Reading 4 GB of CSV from NOAA’s historical data and creating a year column

[3]:
noaa_path = "s3://noaa-ghcn-pds/csv/by_year/193"

cols = ["id", "dt", "element", "value", "m_flag", "q_flag", "s_flag", "obs_time"]
dates = ["dt", "obs_time"]
dtype = {x: "category" for x in ["element", "m_flag", "q_flag", "s_flag"]}

df = wr.s3.read_csv(noaa_path, names=cols, parse_dates=dates, dtype=dtype)

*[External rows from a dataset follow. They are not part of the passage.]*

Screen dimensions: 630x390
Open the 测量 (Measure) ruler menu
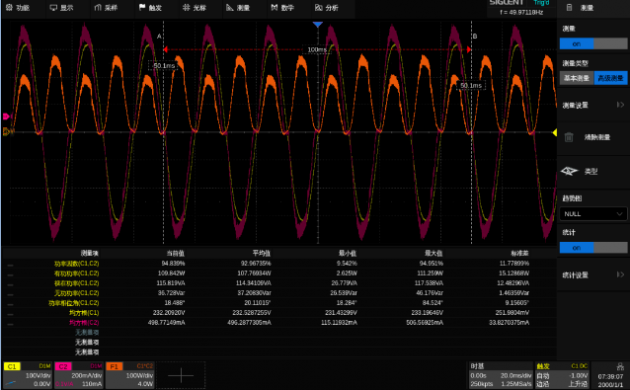click(x=238, y=8)
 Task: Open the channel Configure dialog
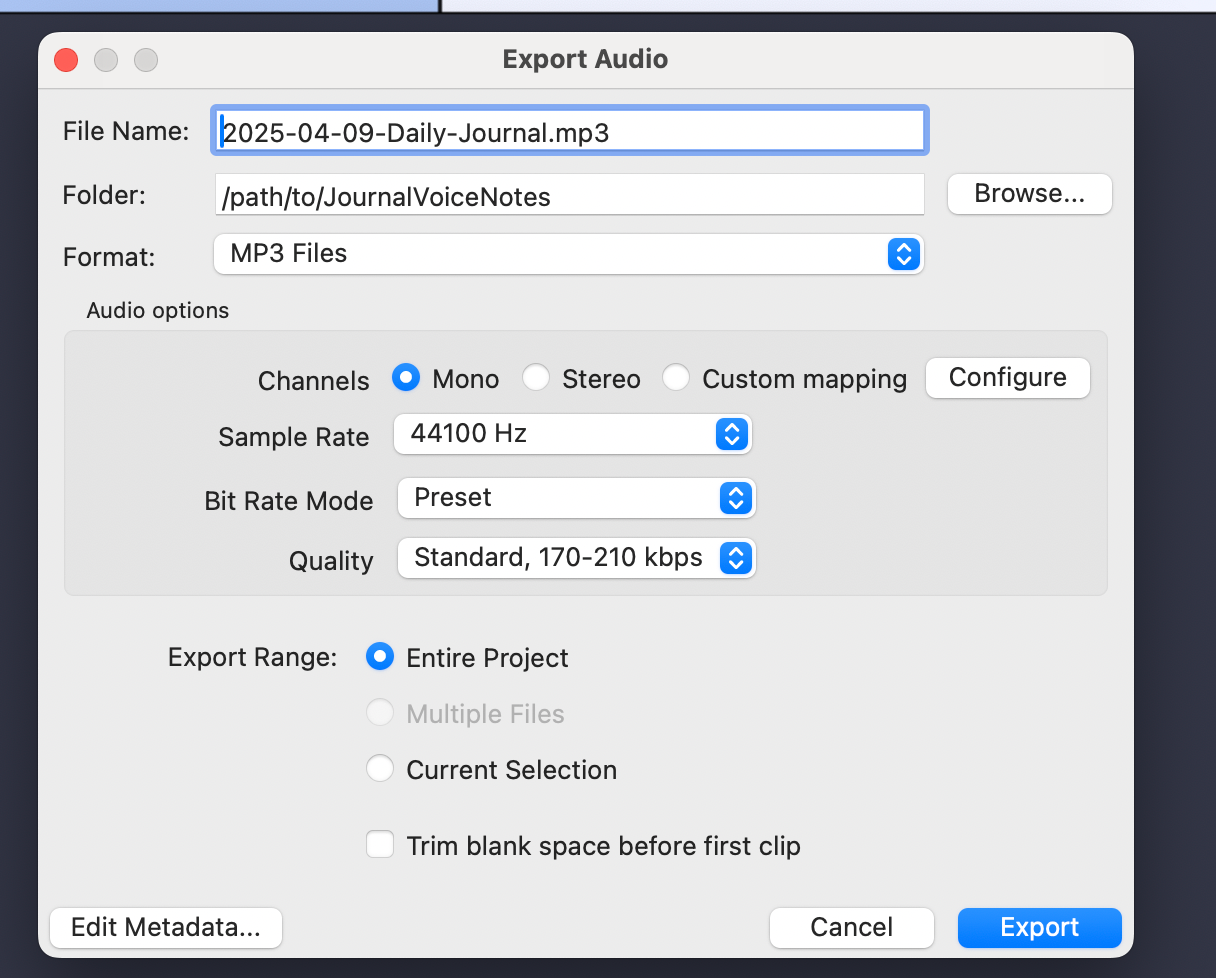click(1007, 378)
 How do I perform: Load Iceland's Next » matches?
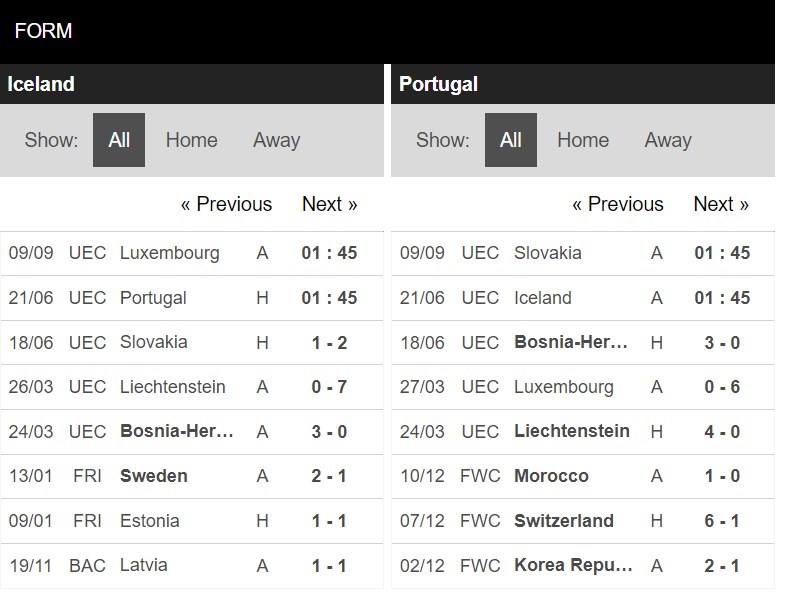[x=330, y=204]
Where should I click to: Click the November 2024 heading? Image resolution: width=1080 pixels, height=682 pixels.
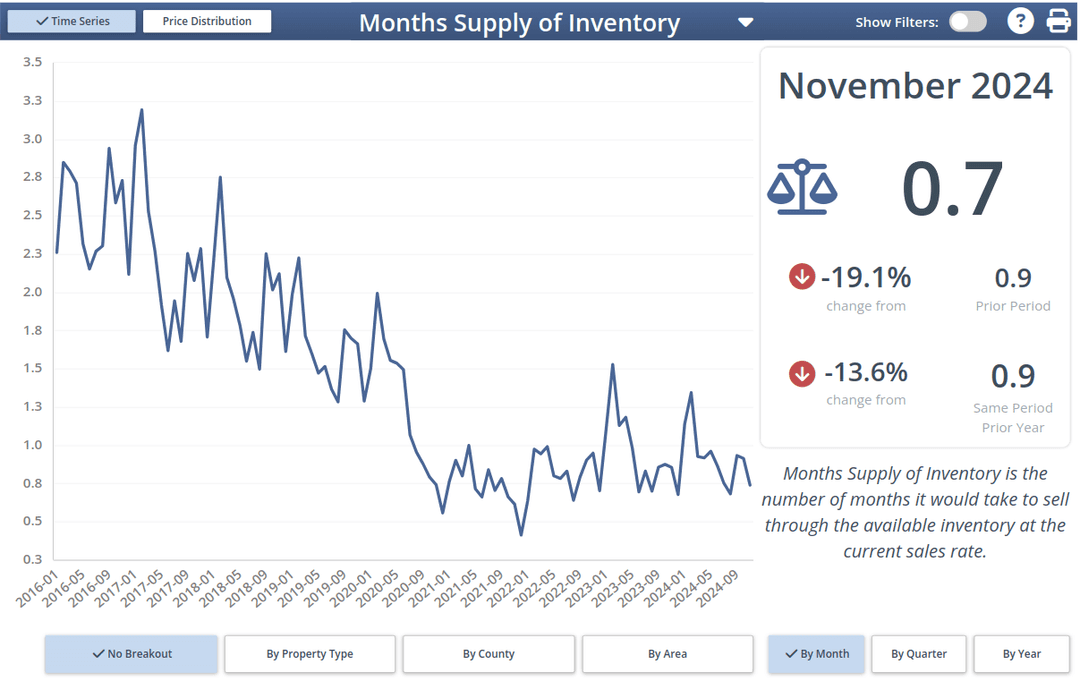(915, 86)
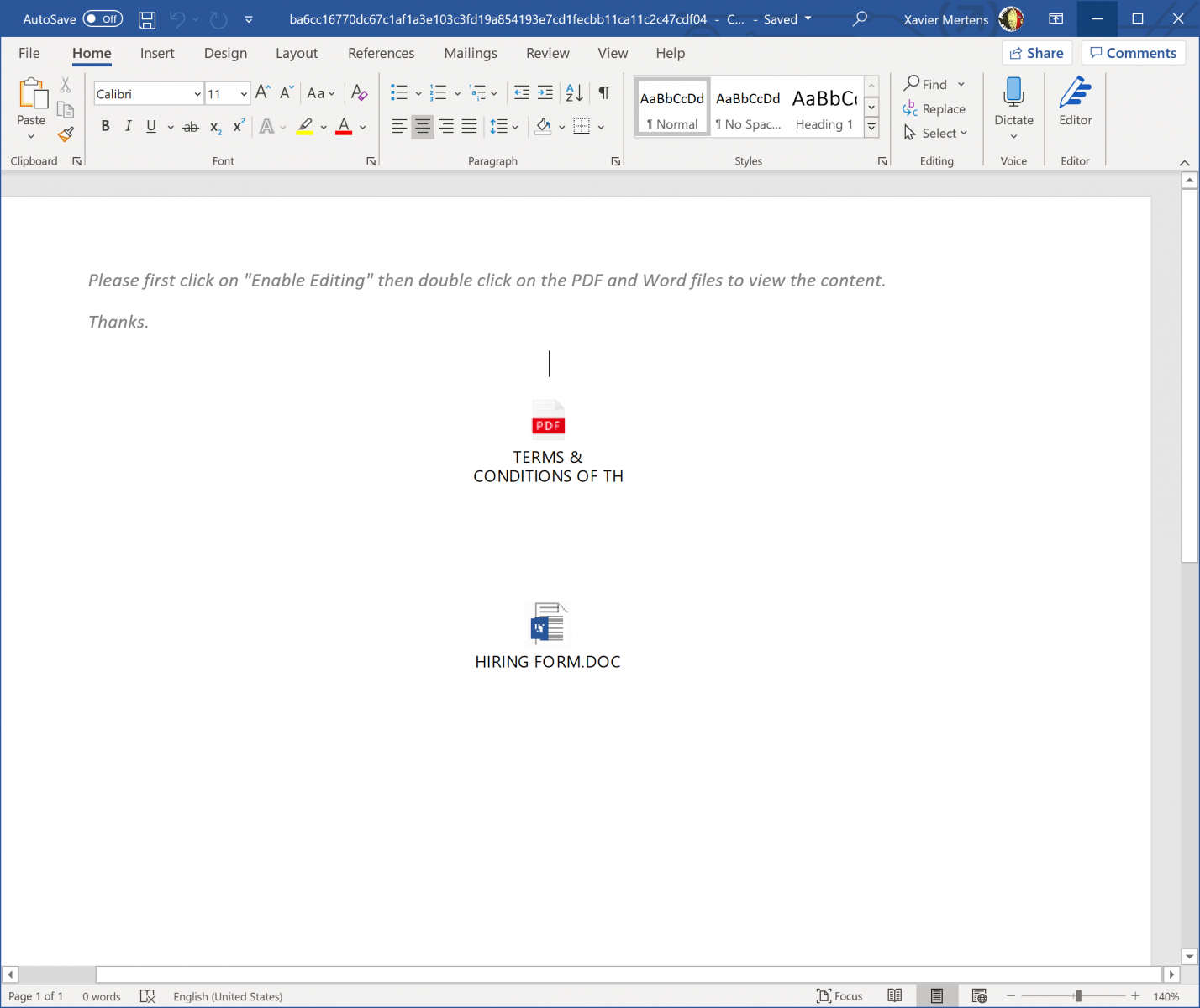
Task: Apply a bulleted list
Action: (x=399, y=93)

df["year"] = df["dt"].dt.year

print(f"Number of rows: {len(df.index)}")
print(f"Number of columns: {len(df.columns)}")
Number of rows: 125407761
Number of columns: 9

Default Writing

[4]:
%%time
%%memit

wr.s3.to_parquet(
    df=df,
    path=path,
    dataset=True,
    mode="overwrite",
    partition_cols=["year"],
)
peak memory: 22169.04 MiB, increment: 11119.68 MiB
CPU times: user 49 s, sys: 12.5 s, total: 1min 1s
Wall time: 1min 11s

Concurrent Partitioning (Decreasing writing time, but increasing memory usage)

[5]:
%%time
%%memit

wr.s3.to_parquet(
    df=df,
    path=path,
    dataset=True,
    mode="overwrite",
    partition_cols=["year"],
    concurrent_partitioning=True  # <-----
)
peak memory: 27819.48 MiB, increment: 15743.30 MiB
CPU times: user 52.3 s, sys: 13.6 s, total: 1min 5s
Wall time: 41.6 s